Скорбь цвела и множилась. Отовсюду стекались толпы женщин. Некоторые уже успели облачиться в обычное для поминальных плачей одеяние — грязные покрывала из темно-синего хлопка. Они вымазали индиговой краской лица и посыпали расплетенные косы золой из очагов. Задирая головы, обнажая зубы, переблескивающие во тьме, они отвечали товаркам наверху такими же криками и так же ползли по лестнице вверх, вливаясь в жилые совсем недавно комнаты неудержимой демонской ратью. За комнатой комнату, не пропустив с дотошностью сумасшедших ни одной, они громили старый дом, останавливаясь только чтобы выпустить на свободу очередной дикий вопль.
Кровати, шкафы, диваны выталкивались на балкон и летели оттуда вниз. И каждой вещи вослед несся новый взрыв безумных криков — долгий булькающий загрит — и эхом отдавался во всех концах дома. Зеркала разбрызгивались на тысячу осколков каждое, картины отворачивались к стене, ковры ложились лицевой стороной вниз. Весь фарфор, все стекло, что было в доме, — кроме ритуального черного сервиза, сберегаемого особо для погребальных церемоний, — разбили теперь, растоптали, растолкли в пыль и прах. На балконе выросла целая груда осколков, обрывков, кусков. Ничто, имевшее хоть какое-то отношение к порядку, к закону преемственности жизни земной — семейной, личной или общественной, — не должно было остаться нетронутым. С тарелками, картинами, украшеньями, одеждой уничтожалась самая память о смерти в семье, даже и о ее возможности впредь.

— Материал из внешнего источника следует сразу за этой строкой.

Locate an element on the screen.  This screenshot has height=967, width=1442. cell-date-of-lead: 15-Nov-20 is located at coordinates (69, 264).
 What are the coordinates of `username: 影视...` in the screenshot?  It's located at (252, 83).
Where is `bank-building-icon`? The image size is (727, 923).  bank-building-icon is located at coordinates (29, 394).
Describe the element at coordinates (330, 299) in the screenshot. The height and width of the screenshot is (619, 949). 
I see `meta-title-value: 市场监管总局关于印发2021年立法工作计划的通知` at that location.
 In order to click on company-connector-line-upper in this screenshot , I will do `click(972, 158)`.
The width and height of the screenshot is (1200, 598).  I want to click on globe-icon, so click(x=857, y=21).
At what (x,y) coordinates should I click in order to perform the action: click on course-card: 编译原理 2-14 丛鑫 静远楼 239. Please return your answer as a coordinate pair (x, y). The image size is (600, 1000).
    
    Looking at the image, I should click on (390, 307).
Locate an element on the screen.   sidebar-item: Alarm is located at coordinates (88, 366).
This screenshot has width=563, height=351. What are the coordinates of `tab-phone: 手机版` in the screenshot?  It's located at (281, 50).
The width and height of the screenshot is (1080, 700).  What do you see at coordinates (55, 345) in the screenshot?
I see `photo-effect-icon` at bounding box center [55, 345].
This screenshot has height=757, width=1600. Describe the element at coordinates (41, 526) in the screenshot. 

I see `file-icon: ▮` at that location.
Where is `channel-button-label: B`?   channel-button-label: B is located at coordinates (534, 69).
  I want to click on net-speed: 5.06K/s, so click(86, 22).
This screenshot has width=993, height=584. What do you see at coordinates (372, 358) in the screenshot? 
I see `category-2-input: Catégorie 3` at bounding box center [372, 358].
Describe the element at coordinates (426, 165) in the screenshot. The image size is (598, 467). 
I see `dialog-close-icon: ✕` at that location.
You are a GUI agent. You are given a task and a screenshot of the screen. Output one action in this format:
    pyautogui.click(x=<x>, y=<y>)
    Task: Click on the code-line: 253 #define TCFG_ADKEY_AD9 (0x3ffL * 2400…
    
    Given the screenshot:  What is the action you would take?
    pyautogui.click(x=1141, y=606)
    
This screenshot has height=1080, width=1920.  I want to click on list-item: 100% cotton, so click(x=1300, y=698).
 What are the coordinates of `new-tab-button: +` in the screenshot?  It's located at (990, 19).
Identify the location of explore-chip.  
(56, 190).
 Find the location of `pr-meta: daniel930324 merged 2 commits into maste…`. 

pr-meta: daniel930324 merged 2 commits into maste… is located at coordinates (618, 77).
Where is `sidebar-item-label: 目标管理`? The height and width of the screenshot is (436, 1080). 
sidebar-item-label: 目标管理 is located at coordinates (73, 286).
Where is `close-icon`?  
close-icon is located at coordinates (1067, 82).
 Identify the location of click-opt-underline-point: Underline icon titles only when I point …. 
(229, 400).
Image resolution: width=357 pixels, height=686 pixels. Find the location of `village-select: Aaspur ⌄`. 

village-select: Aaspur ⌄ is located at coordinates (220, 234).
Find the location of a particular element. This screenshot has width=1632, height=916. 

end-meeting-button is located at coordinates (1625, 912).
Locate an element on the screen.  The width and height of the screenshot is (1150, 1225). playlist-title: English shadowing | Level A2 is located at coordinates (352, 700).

Дом разгромлен был напрочь, а уцелевшую мебель скрыли черные чехлы.
Тем временем внизу был натянут большой разноцветный шатер, под которым гости будут сидеть всю эту Ночь Одиночества напролет, до утра, молча пить кофе из ритуальных черных чашек и слушать глубокие темные стоны женщин наверху и, время от времени, — взрыв причитаний, криков, плача: с какой-то из женщин случился припадок, она бредит или катается по полу, она вне себя. Ни в чем нельзя знать меры, чтобы достойно проводить на тот свет человека столь замечательного, великого человека.